Esta no es una característica única de Vox, sino que tradicionalmente las vísceras más ultras de nuestra derecha han identificado el conflicto nacional español como un conflicto interno con los españoles que no quieren serlo o quieren serlo de otra forma que como un conflicto externo con quienes vienen de fuera. Los “España una y no cincuenta y una” y “Antes España roja que rota” han sido eslóganes de nuestros ultras con mucho más arraigo que cualquier discurso contra los inmigrantes. Aquel boicot al cava catalán tuvo más calado popular que los intentos de señalar un supuesto conflicto migratorio salvo en aquel momento puntual de la primera legislatura de Zapatero.

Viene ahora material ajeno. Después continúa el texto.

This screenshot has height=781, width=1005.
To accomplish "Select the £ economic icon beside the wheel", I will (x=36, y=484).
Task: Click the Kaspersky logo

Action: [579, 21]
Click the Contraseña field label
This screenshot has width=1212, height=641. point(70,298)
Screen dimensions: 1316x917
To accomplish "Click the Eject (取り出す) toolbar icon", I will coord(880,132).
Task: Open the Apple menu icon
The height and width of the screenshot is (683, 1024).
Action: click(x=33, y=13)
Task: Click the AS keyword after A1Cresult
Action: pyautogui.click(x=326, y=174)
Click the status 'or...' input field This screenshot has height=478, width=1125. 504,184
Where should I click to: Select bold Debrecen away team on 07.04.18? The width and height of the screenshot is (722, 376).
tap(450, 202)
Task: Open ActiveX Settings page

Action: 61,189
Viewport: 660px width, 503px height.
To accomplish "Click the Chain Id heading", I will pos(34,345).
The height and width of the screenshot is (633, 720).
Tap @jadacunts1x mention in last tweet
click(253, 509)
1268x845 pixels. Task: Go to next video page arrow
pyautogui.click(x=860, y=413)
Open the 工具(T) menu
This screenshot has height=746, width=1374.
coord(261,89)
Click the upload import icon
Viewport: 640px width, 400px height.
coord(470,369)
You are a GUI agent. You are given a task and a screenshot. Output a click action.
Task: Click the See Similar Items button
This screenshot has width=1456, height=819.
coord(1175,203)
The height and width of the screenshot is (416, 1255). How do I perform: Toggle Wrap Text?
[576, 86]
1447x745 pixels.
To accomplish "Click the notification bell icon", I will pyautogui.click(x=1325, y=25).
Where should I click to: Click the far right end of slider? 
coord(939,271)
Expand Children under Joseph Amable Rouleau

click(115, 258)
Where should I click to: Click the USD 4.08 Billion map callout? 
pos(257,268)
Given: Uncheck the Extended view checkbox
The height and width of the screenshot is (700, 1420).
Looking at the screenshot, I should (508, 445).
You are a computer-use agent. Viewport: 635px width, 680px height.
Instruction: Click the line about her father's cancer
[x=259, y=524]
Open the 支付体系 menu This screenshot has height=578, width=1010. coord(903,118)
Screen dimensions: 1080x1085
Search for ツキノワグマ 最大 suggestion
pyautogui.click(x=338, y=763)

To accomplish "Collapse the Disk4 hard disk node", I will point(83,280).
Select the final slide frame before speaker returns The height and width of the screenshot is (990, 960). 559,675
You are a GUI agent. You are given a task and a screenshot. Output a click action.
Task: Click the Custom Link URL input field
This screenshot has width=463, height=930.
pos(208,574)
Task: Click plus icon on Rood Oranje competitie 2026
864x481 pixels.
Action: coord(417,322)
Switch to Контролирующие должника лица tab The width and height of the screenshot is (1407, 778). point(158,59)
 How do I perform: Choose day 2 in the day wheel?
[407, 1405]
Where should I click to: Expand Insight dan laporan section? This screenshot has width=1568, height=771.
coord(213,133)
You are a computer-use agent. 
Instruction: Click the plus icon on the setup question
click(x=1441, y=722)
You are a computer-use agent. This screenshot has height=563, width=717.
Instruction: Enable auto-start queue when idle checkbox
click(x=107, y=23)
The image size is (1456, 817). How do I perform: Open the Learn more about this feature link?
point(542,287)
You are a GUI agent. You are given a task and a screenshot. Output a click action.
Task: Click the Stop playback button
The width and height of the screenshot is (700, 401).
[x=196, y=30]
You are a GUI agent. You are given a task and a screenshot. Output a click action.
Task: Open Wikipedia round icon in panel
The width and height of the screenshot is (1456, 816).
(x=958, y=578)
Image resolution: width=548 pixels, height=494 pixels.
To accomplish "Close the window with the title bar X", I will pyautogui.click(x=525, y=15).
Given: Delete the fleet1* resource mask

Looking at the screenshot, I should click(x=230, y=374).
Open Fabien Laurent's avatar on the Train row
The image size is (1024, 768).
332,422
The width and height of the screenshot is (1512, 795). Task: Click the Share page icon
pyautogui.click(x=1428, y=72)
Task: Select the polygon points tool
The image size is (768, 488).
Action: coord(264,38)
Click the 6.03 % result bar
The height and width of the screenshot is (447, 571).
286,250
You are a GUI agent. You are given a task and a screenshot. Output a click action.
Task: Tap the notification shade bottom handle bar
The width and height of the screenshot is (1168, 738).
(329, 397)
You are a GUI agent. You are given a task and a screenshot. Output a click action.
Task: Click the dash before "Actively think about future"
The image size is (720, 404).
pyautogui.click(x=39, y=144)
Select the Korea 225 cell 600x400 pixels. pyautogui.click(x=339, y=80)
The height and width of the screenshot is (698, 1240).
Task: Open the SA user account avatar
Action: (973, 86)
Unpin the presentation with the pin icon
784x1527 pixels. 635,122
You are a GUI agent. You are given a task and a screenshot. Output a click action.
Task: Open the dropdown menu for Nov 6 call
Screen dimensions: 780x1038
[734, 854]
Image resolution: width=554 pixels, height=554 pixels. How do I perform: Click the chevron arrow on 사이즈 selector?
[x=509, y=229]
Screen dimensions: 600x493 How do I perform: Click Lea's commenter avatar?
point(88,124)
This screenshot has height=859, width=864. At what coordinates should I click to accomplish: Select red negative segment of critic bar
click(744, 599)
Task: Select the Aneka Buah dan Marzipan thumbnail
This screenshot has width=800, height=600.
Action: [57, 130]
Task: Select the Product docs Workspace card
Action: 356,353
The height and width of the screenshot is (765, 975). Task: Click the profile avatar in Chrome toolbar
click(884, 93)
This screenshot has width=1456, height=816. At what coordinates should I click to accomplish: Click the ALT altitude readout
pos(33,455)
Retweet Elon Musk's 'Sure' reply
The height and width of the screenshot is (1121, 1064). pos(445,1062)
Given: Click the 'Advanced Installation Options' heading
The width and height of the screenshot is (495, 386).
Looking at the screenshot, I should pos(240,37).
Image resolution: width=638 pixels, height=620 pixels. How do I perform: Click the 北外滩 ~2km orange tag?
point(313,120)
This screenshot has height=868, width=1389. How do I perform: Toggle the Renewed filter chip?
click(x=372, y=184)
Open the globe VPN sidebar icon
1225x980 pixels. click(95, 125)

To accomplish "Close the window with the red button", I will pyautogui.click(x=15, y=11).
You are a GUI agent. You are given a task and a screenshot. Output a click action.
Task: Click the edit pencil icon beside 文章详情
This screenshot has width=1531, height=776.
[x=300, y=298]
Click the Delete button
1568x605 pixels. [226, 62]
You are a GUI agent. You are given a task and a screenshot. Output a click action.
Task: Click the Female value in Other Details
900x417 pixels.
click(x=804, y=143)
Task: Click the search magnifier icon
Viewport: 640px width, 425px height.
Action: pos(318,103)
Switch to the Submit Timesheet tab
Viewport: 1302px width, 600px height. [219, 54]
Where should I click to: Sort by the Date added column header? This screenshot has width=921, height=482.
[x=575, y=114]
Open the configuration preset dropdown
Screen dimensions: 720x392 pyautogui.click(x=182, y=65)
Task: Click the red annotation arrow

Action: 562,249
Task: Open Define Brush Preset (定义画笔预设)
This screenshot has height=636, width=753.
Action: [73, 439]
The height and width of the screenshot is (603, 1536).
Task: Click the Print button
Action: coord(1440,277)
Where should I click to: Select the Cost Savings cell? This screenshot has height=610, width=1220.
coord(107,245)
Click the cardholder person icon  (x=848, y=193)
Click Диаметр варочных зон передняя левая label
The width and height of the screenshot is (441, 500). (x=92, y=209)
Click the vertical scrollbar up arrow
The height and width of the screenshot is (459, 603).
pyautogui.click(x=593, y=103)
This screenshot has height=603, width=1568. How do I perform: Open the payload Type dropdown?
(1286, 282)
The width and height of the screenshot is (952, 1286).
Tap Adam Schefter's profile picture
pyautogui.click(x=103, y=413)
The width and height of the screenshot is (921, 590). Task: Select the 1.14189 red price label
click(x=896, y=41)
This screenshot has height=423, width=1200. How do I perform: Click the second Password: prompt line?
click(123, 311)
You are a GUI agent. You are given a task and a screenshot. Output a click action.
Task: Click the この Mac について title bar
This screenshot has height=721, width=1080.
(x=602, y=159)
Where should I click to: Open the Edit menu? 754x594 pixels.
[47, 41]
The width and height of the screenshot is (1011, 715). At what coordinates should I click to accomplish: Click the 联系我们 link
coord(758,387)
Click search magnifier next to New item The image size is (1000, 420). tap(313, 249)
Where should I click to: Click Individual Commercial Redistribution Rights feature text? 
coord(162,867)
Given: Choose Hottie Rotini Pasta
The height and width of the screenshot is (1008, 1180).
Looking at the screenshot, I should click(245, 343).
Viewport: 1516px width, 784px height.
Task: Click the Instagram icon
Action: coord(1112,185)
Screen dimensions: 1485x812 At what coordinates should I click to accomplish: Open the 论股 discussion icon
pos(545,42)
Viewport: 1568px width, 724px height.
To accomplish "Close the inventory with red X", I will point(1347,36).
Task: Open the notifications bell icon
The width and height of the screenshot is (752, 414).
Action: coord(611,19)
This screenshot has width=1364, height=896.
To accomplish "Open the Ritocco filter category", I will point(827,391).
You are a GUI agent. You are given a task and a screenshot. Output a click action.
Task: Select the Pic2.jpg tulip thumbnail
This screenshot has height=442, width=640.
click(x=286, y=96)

Esa explicación según la cual el conflicto nacional español es el que de alguna forma nos blinda de una xenofobia de la relevancia que está adquiriendo en el resto de Europa nos permitiría entender por qué sólo en Cataluña aparecen los brotes xenófobos de relevancia con 67 concejales de la Plataforma Per Catalunya (2.3% de voto en las últimas elecciones municipales) y con los ejemplos más agresivos de xenofobias en ayuntamientos del PP (Badalona) o CiU (Vic) que hacen gala de su islamofobia reiteradamente. En el resto de España, la demagogia ultra se centra en supuestos conflictos con los catalanes, en una defensa casi religiosa de la unidad de España, en culpar a las autonomías de la crisis como en otros países se culpa a los inmigrantes o en hacer aparecer a ETA como mucho más relevante políticamente en su agonía de lo que era en su apogeo. Lógicamente, en Cataluña no se tira de catalanofobia y precisamente ahí surge la xenofobia relevante que no existe en el resto del Estado.
Esta explicación nos permitiría ubicar políticamente los discursos centrados en la unidad nacional, en la desaparición de las autonomías (o de recentralización de sus principales competencias -muy singularmente la educación-) y en agudizar el conflicto nacional desde un unionismo obsesivamente españolista. Tales posiciones tienen, como en el resto de Europa, versiones ultraconservadoras y versiones con discursos mucho más actualizados. En algún caso, de manera análoga a lo que hace Marine Le Pen con muchísima más inteligencia que su padre, estos discursos se cimentan argumentalmente en la radicalidad democrática.
En España existe extrema derecha, claro que sí. Como en el resto de Europa, si no más por la ausencia de ruptura política con el fascismo. Lo que igual nos está ocurriendo es que no la estamos buscando donde debemos, porque igual nuestra demagogia ultraderechista, también en auge, tiene su propio chivo expiatorio.